Can you write out all the records below again, swapping "image size" for "picture dimensions" wherever it occurs and keeping everything else the same? Leave the pictures out of your answer.
**********
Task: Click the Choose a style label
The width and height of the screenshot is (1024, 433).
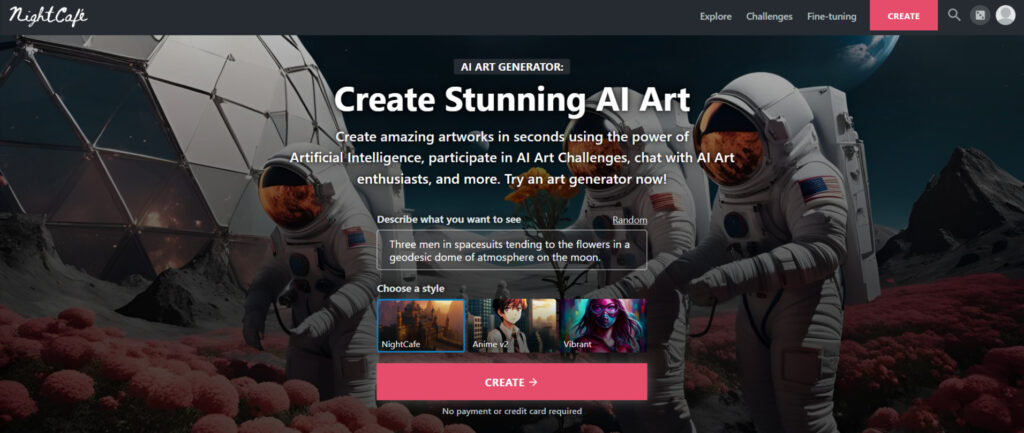Action: click(x=411, y=289)
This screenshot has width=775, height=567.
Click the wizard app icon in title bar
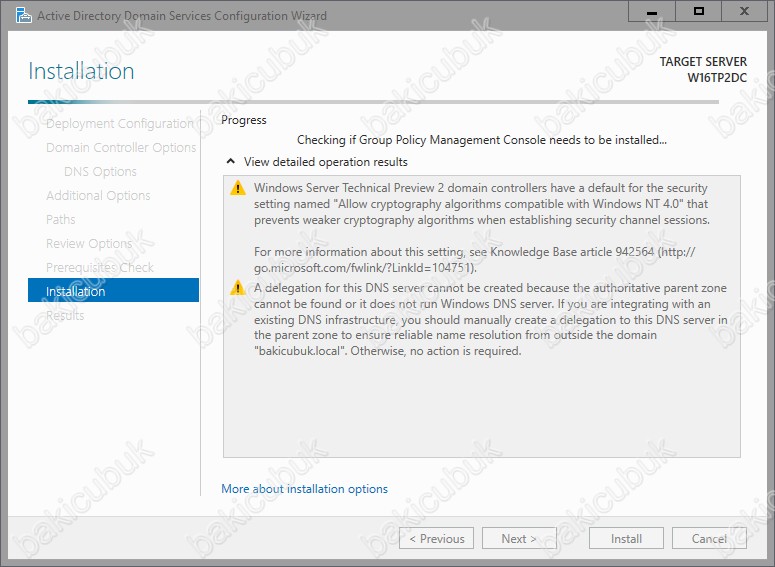[x=15, y=15]
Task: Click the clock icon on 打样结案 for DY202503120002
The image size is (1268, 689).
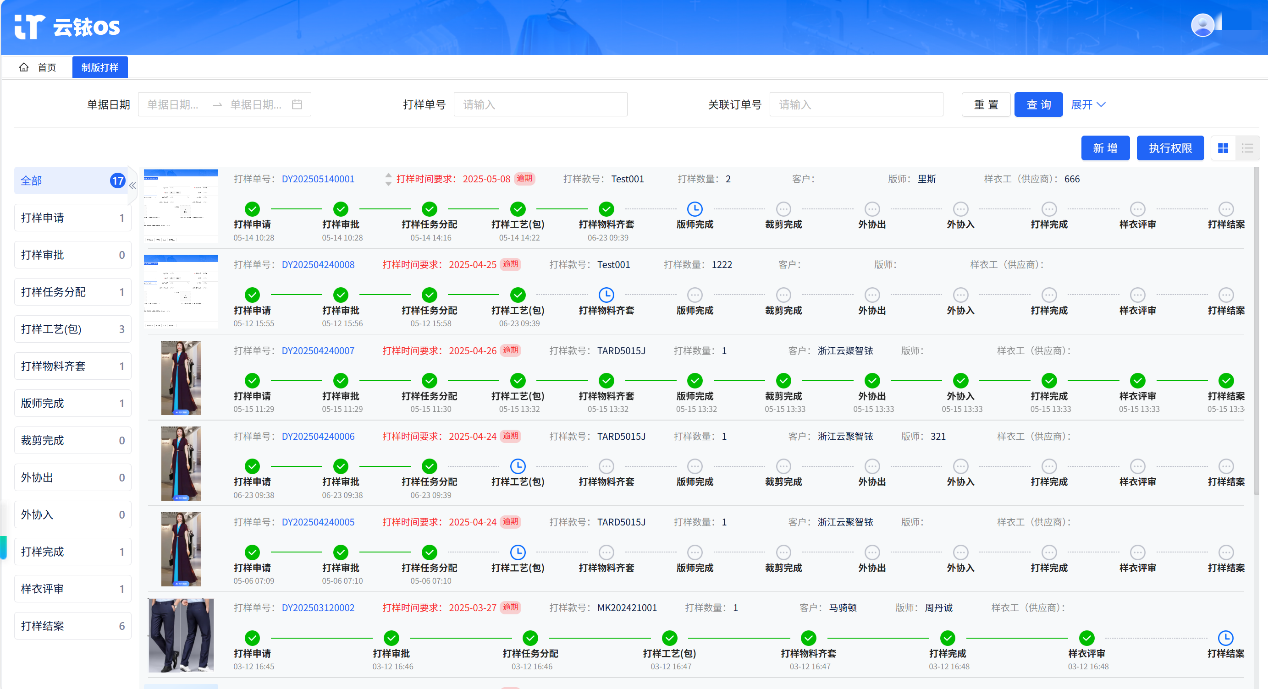Action: click(x=1226, y=638)
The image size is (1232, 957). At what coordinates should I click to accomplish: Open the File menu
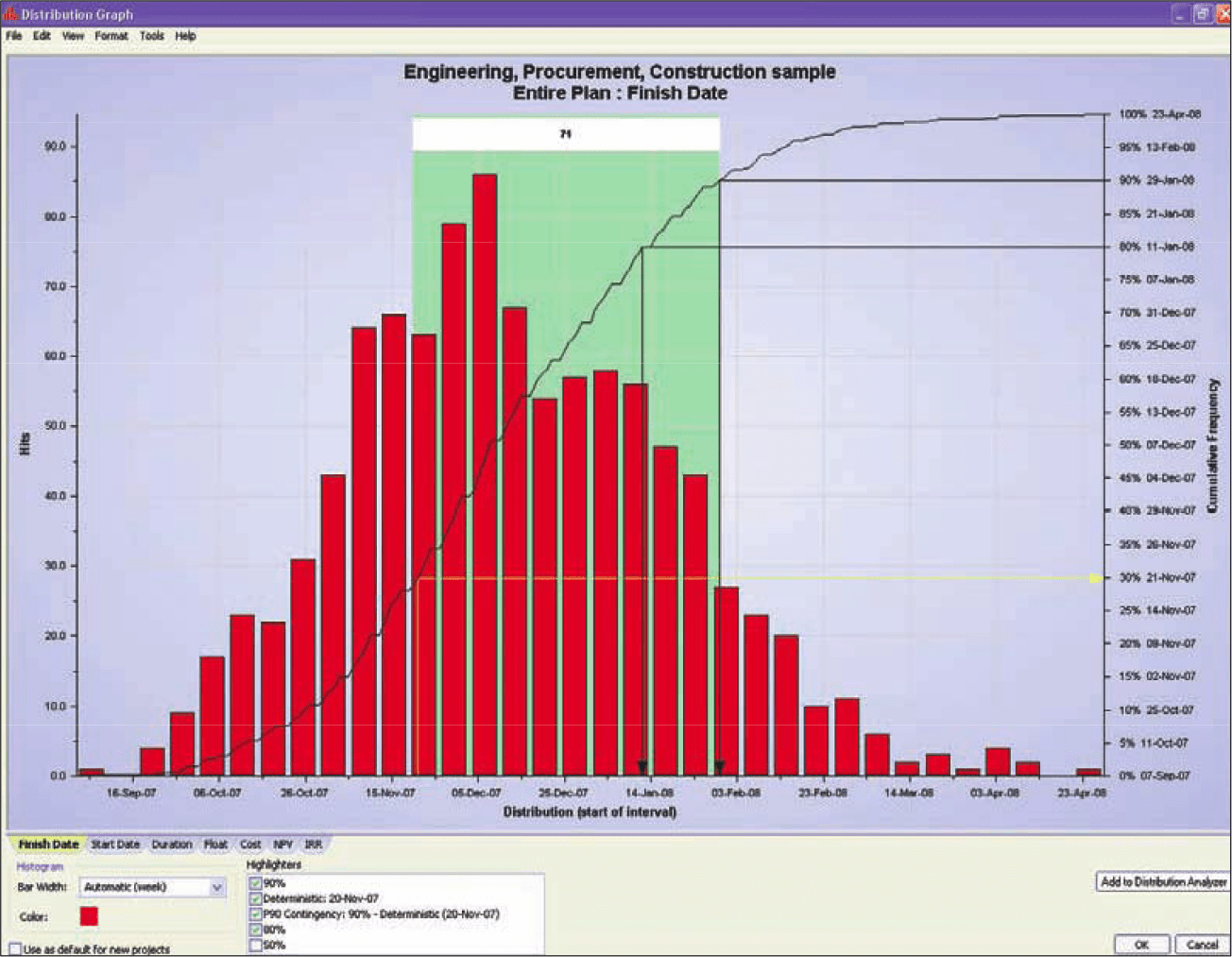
**********
> **SOLUTION TO THE PROBLEM**:
Task: Click the Choose a style label
The width and height of the screenshot is (1024, 433).
Action: click(x=411, y=289)
This screenshot has width=775, height=567.
Click the wizard app icon in title bar
[x=15, y=15]
Task: Click the clock icon on 打样结案 for DY202503120002
The picture dimensions is (1268, 689).
Action: click(x=1226, y=638)
The picture dimensions is (1232, 957). At what coordinates should I click to accomplish: Open the File menu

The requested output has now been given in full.